Pageviews last month

Sunday, June 20, 2010

And So It Ends...

The last episode of the Tudors ends with Henry's approaching death and his view of himself as
king.  He stands before Holbein's great portrait in the chapel and sees his life flash before him.  His death is not seen, but foretold by his dream of a pale horse with death as a rider coming for him.  For those of you not familiar with the symbolism death rides a pale horse when he rides with the four horsemen of the apocalypse.  The pale horse is just yet another of Hirst's beautiful use of imagery and symbolism in this epic series.  He used it before when Anne Boleyn was executed.  There was a flash of swans and feathers as she died.  Swans are said to burst into song before dying, thus the term "Swan Song" to describe the end of something.  Crows or ravens also flew from the top of the tower after she died.  Crows are said to carry the souls of the dead to the other side.  Hirst is truly an amazing writer and director.

The other fabulous thing about tonight's episode were the visits Henry received from three of his four dead wives.  Katherine of Aragon came first.  She chided him for being cruel to their daughter Mary and for not allowing her to marry and become a mother.  She also told him that she was his true wife in the eyes of God when she was alive and still was.  Needless to say, he was not happy about this, but I liked that she got that barb in one final time.

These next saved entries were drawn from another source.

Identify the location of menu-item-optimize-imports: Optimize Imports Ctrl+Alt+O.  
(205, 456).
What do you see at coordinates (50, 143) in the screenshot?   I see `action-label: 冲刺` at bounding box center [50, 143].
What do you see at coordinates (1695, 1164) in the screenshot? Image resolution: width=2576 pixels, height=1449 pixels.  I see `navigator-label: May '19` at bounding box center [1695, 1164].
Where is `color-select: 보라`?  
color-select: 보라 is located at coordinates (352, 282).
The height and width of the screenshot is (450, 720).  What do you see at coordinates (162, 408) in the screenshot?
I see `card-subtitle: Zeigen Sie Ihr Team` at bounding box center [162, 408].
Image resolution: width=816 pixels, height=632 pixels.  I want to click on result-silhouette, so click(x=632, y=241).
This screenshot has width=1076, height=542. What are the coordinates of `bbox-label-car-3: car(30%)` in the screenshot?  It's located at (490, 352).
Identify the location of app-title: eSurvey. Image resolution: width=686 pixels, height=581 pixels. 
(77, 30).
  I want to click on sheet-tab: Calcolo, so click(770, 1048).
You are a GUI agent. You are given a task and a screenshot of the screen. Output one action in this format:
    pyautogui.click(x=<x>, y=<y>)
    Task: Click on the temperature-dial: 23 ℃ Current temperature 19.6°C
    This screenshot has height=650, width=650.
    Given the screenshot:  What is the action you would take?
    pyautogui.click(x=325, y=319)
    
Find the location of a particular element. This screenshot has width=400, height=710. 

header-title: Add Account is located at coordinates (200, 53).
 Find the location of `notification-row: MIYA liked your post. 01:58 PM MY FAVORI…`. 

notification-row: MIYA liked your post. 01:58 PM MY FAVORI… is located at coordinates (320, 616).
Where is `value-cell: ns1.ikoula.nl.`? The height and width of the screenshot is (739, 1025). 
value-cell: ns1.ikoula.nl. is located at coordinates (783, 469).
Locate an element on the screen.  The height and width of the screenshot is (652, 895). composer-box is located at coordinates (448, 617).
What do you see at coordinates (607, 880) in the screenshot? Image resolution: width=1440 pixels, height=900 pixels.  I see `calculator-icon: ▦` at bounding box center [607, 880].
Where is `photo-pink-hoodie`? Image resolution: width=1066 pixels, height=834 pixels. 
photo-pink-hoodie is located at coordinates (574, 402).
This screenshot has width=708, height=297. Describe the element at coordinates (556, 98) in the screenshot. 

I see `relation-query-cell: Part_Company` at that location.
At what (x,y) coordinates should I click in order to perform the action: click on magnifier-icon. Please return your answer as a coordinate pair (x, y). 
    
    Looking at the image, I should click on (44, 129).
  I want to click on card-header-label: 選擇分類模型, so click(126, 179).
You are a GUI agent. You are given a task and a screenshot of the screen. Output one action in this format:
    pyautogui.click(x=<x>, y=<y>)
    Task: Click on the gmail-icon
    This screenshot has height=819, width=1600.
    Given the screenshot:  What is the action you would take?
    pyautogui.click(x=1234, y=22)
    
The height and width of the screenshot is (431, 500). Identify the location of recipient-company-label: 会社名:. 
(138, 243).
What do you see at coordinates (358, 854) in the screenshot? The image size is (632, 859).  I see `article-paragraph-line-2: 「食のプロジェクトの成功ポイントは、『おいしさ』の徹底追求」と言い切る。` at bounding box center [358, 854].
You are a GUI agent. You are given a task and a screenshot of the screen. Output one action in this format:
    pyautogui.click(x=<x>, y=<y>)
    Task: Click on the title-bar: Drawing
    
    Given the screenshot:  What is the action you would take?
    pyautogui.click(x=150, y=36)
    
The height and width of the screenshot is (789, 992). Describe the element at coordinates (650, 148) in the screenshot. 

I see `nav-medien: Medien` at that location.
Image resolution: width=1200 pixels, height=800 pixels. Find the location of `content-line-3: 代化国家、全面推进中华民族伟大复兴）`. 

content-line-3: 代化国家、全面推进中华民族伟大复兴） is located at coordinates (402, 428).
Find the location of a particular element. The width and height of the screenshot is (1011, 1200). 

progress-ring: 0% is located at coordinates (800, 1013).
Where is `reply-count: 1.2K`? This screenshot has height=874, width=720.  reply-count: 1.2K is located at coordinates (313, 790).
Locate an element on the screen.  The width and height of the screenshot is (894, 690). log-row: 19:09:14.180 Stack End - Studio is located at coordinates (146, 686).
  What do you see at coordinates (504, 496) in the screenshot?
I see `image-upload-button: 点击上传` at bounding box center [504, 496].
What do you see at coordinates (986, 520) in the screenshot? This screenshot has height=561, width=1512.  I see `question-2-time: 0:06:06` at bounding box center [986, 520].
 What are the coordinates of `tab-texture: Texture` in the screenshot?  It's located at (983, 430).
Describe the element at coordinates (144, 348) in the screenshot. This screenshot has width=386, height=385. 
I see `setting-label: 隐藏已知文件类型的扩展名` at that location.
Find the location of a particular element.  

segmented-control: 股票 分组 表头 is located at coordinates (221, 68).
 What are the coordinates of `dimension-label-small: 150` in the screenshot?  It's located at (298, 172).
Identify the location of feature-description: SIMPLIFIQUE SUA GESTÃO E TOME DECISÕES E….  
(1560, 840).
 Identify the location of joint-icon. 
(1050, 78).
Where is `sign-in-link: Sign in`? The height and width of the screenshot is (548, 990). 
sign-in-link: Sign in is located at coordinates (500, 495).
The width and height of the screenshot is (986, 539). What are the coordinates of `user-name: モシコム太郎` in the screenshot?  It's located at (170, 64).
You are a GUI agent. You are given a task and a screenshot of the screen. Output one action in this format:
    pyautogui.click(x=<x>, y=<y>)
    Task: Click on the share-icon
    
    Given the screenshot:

Anne Boleyn came next.  She appeared to him in the night as he was preparing for sleep.  He appears to be preparing some sort of tincture no doubt for his health, but one must wonder if he thinks he is losing his mind.  He asks her why she has come and she says to see her daughter.  She tells Henry she is so proud of her, how clever she is, how strong, how beautiful.  She asks Henry if he is proud and he admits that yes, indeed he is but that he cannot always love her because she reminds him too much of Anne and what she did to him.  Anne is shocked and replies that she did nothing to him, that she was innocent and the accusations against her were false.  Then she looks at him and says "I thought you knew."  It is not clear if he knew or not, but he does now.  She also tells him that poor Catherine Howard lies in the ground next to her and that what happened to her was not her fault either.  Anne looks at Henry almost with pity, but she still has that amazing strength that will not allow her to give in to the emotion.  He turns and speaks her name and asks her not to go, but she is gone.  He had not spoken her name in years.  He is left to live with the fact that he killed an innocent woman, a woman he dearly loved, and that he never got the chance to apologize, which he does not deserve.  Let him die with the guilt.

Jane Seymour is the last to appear and she tells him that all of his coddling of Edward has killed him.  He will die young and he never lived much of a life shut away from the world.  Henry is devastated by the news and turns away from his most beloved wife.  He then orders his council to bury him next to her.  Guess he really didn't have any choice since he either divorced or executed all of his other wives that were no longer alive and he knew his current wife would outlive him.

Hirst also did an amazing job of directing the cast.  Princess Mary stands strong with her hands clasped as her mother always did.  She has that backbone of steel they both inherited from Isabella of Castile.  Elisabeth though is truly amazing.  She has her mother's dignity and that way of thrusting her chin forward and holding her head high when she hears news that is not to her liking that Natalie Dormer as Anne perfected.  The gestures of these two actresses are so similar that they really appear to be mother and daughter.  A truly amazing series has come to an end.  It goes out while a pale horse approaches from behind.